• _EXERCISE_
Having located "Check the box" in the listing below, write out its line and every following line exactly, last line included, without the pictures.

<<<<

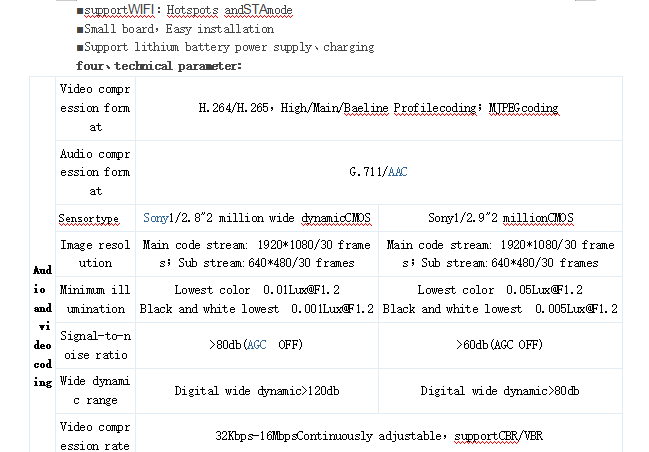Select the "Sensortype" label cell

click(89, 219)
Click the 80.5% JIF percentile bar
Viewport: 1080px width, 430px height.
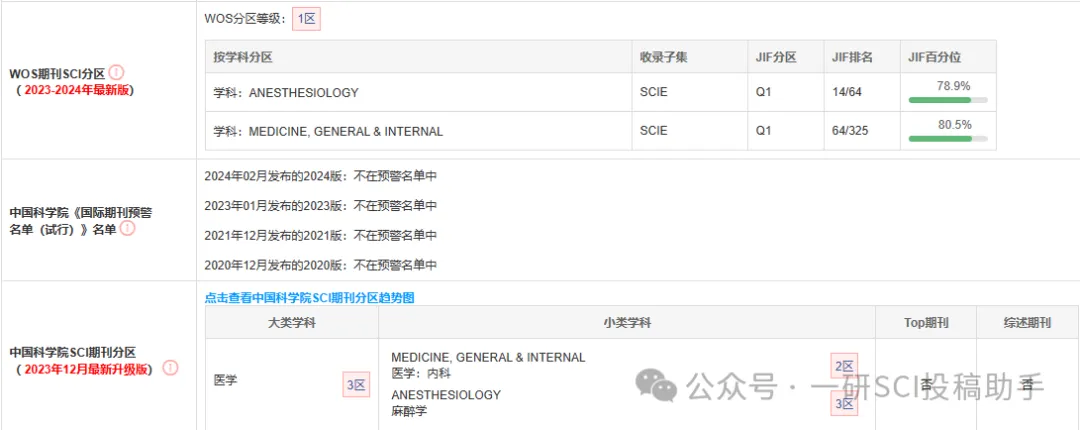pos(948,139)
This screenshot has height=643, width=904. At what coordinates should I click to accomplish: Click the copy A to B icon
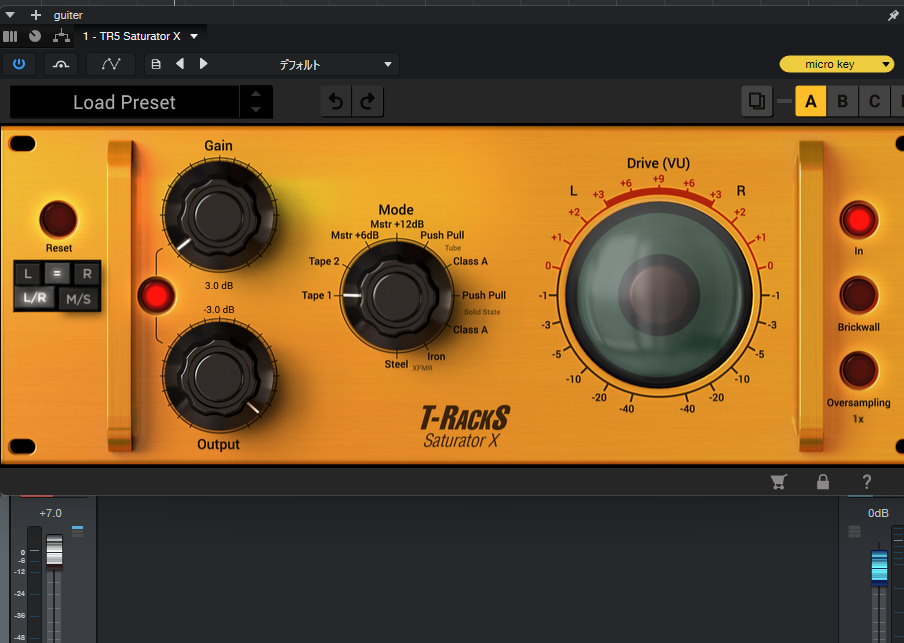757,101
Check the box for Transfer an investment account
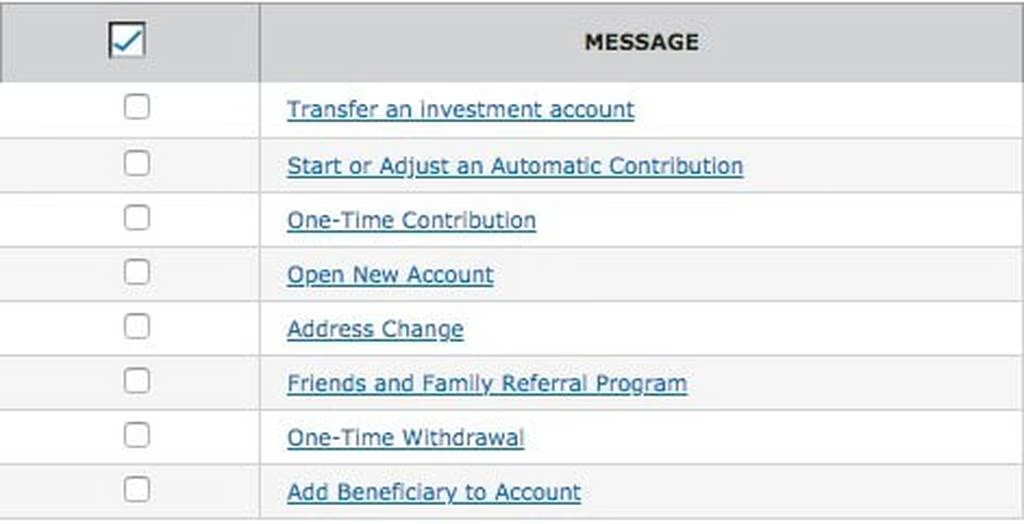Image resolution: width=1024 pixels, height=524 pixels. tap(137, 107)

>>>>

• _REPLY TO THE EXERCISE_
Check the box for Transfer an investment account
Image resolution: width=1024 pixels, height=524 pixels. tap(137, 107)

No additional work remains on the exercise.